# Copying numbers from old Garmin GPS to new Raymarine unit



## paxton (Jan 30, 2012)

*Transferring numbers from old Garmin GPS to new Raymarine unit*

Can someone point me in the right direction here? 
I have an old Garmin 172C that I would like to transfer the 400 plus numbers from and put into my new Raymarine Dragonfly GPS/Fishfinder.

Anyone here in the Pensacola / Milton area do this? I know there may / will be a fee, am willing to pay for it.

The Garmin has a BlueChart "read only" data card and the Raymarine has the new Navionics "US Silver" SD/microSD card. 

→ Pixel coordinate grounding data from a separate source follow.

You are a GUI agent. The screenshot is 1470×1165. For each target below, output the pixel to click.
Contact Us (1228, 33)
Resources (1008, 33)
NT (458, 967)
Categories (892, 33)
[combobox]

Thanks in advance for your help

Regards


----------



## Kenton (Nov 16, 2007)

Paxton, you are not allowing PM's right now. But i just did the same thing not too long ago. It's a bit of a process but i would be happy to help get you all set up. No fee. Just happy to help a PFF'er. Call me at 850-293-1438


----------



## redlegs (Oct 1, 2007)

paxton said:


> Can someone point me in the right direction here?
> I have an old Garmin 172C that I would like to transfer the 400 plus numbers from and put into my new Raymarine Dragonfly GPS/Fishfinder.
> 
> Anyone here in the Pensacola / Milton area do this? I know there may / will be a fee, am willing to pay for it.
> ...


Sounds very "doable". Store GPS coords fron Garmin to a BLANK sd card, import into pc using babel or mapsource, write to a BLANK microSD in FSH format, import into Raymarine unit..


----------



## paxton (Jan 30, 2012)

The Garmin card is not the G2 version. It is obsolete as of 2011. One end of the card has a 20 pin connector that apparently fits onto a plug located inside of the machine. Hope this clarifies my situation.

Thx for the replies


----------



## Kenton (Nov 16, 2007)

That card should only be for your maps. Not your waypoints.


----------



## redlegs (Oct 1, 2007)

You would need a Garmin USB Data Card programmer, a blank data card, and Mapsource to do this since the Garmin 172C uses Garmin's proprietary data cards. Your research to date probably already has discovered this.


----------



## Odesign1 (Jun 4, 2011)

Try Jerry at Georges Marine Electronics, he has transferred #s for me in the past, He is reasonably priced.


----------



## paxton (Jan 30, 2012)

Odesign1 said:


> Try Jerry at Georges Marine Electronics, he has transferred #s for me in the past, He is reasonably priced.


 
Took your advice................1 day later it was done. :thumbup:

Thx :thumbsup:


----------



## Odesign1 (Jun 4, 2011)

That is great, they are realky good guys.


----------